WHAT NEEDS TO BE DONE:
All that is wanted is the exact lines from the first line of the data below through the line with "Given: Click the 删除 delete X icon", both ends included, with pictures omitted.

DATA PROVIDED:
━━━━

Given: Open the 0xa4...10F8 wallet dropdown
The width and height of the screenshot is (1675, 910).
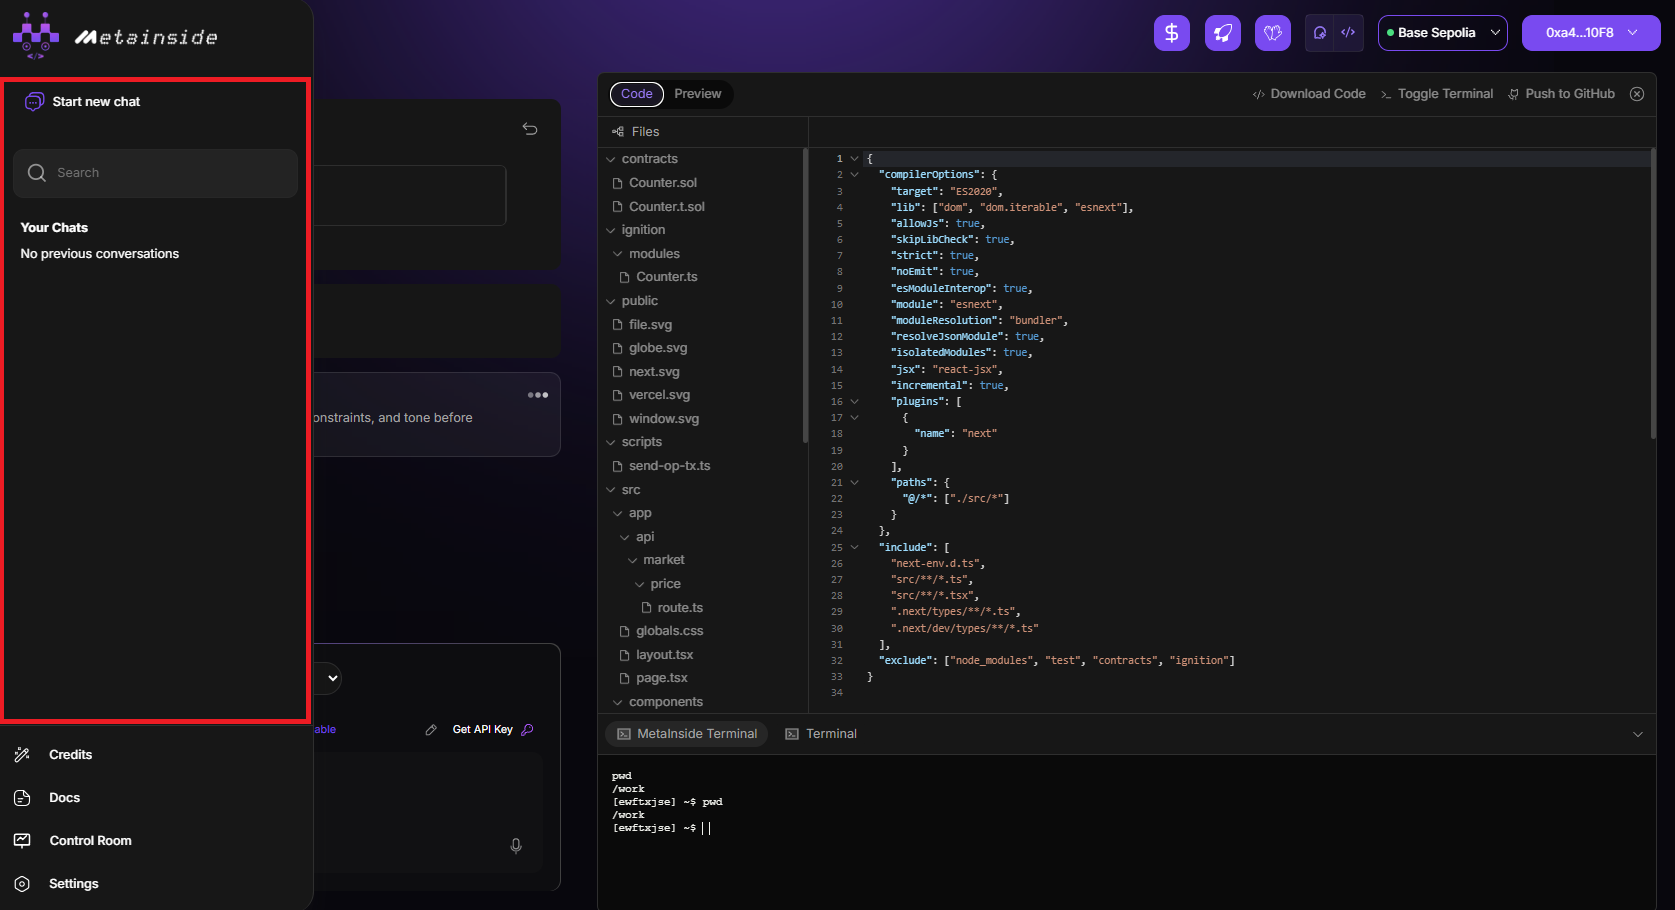Looking at the screenshot, I should pyautogui.click(x=1590, y=33).
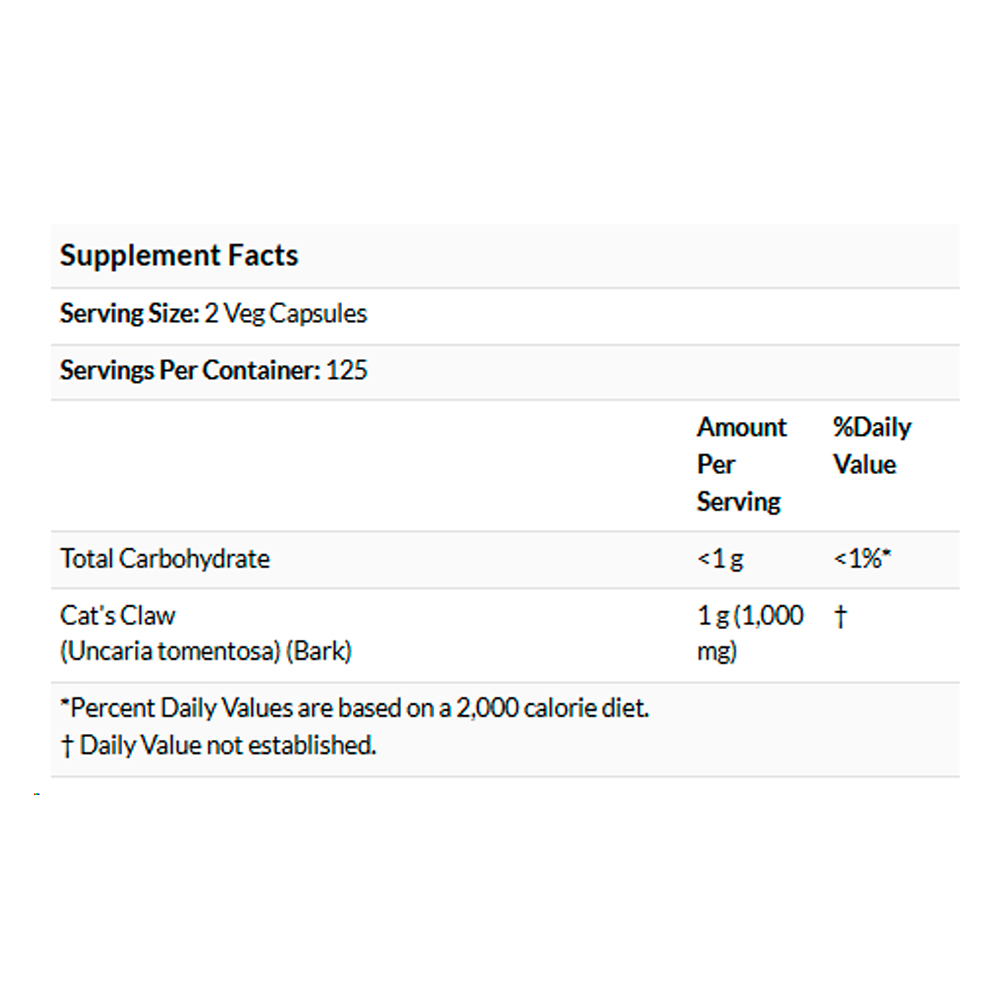1000x1000 pixels.
Task: Click the 1 g (1,000 mg) amount
Action: click(750, 633)
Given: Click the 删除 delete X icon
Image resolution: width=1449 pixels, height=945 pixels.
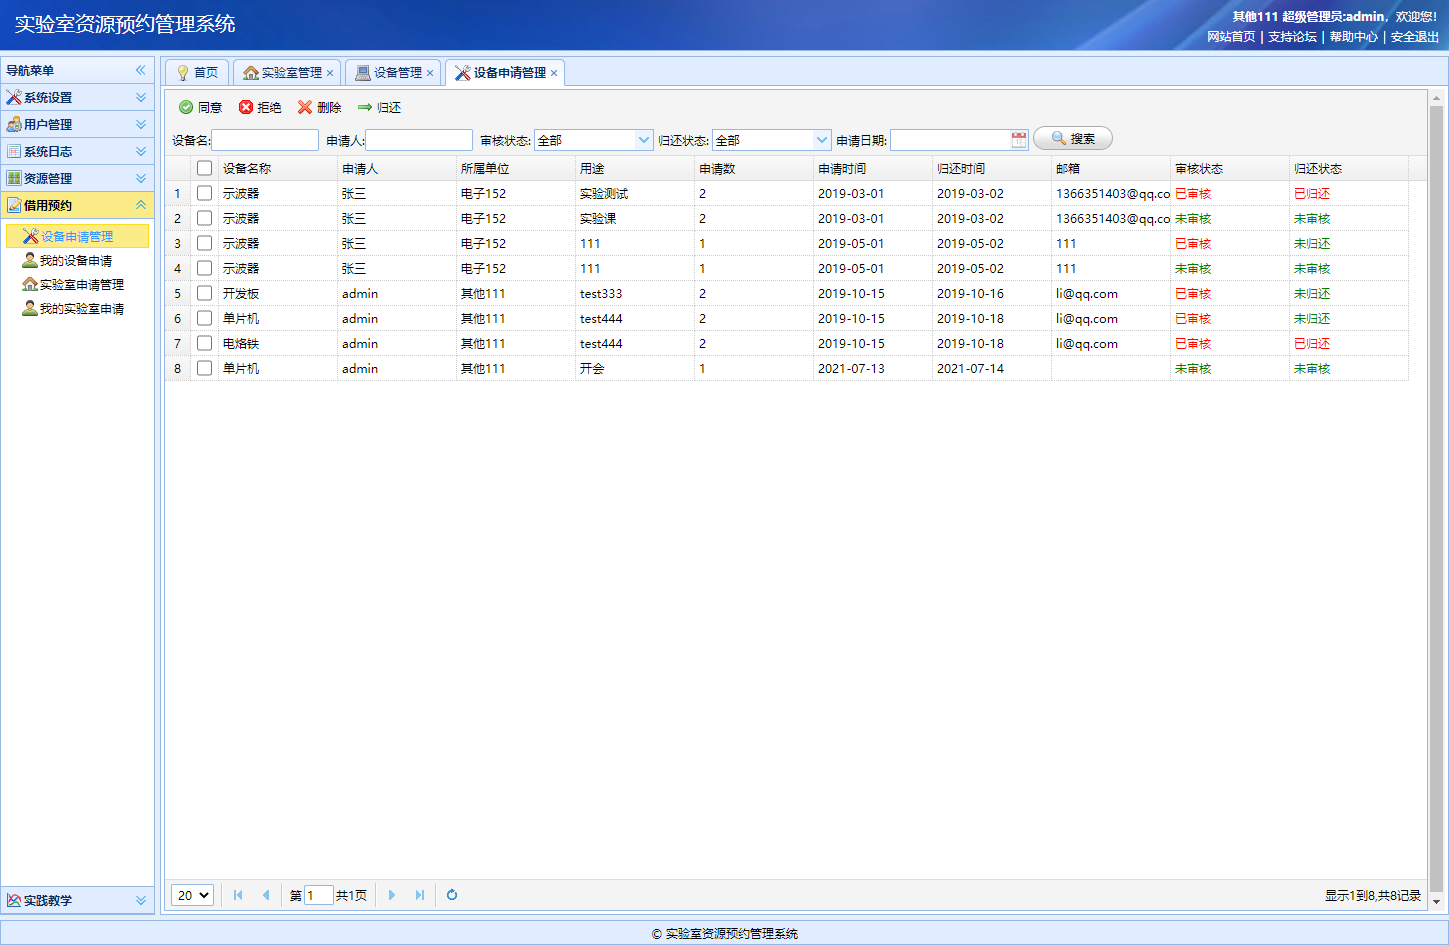Looking at the screenshot, I should pos(305,107).
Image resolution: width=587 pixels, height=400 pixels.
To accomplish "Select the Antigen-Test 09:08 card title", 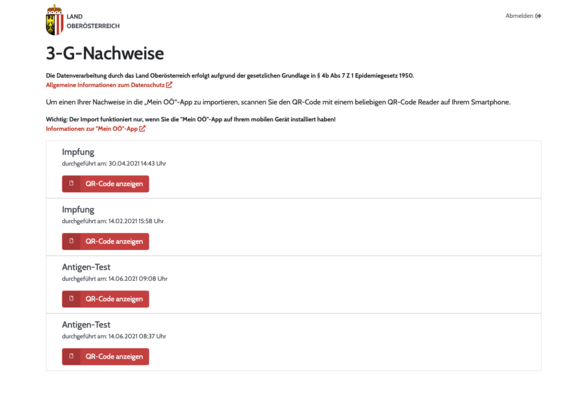I will pos(86,267).
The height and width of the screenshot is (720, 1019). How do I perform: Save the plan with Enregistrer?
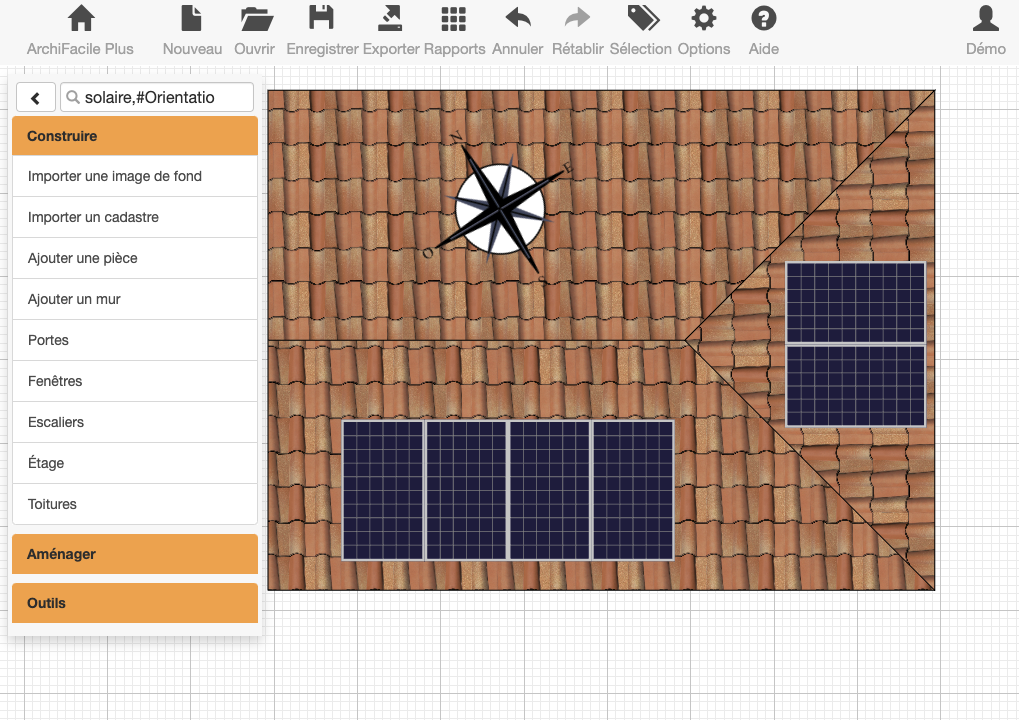pyautogui.click(x=321, y=20)
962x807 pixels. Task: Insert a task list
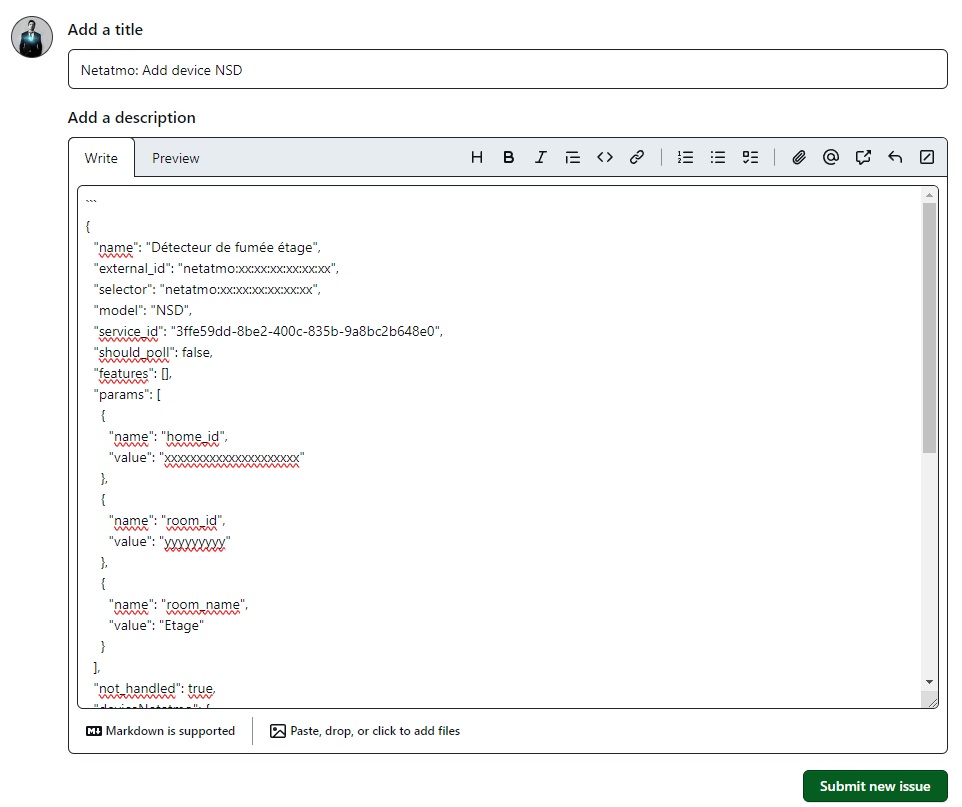pyautogui.click(x=750, y=157)
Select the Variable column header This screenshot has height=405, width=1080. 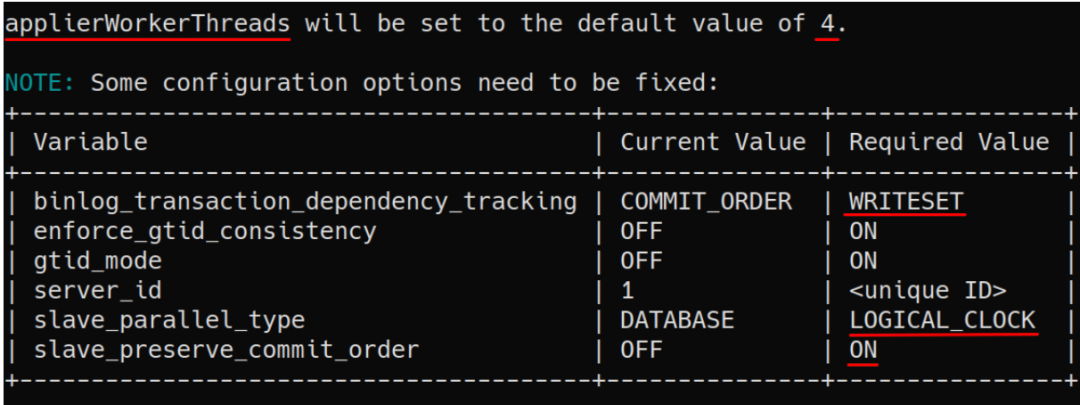[x=90, y=142]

━━━━

ANSWER TO THIS EXERCISE:
Given: Open the 0xa4...10F8 wallet dropdown
The width and height of the screenshot is (1675, 910).
Looking at the screenshot, I should pyautogui.click(x=1590, y=33).
1000x1000 pixels.
Task: Click the 1 g (1,000 mg) amount
Action: click(750, 633)
Given: Click the 删除 delete X icon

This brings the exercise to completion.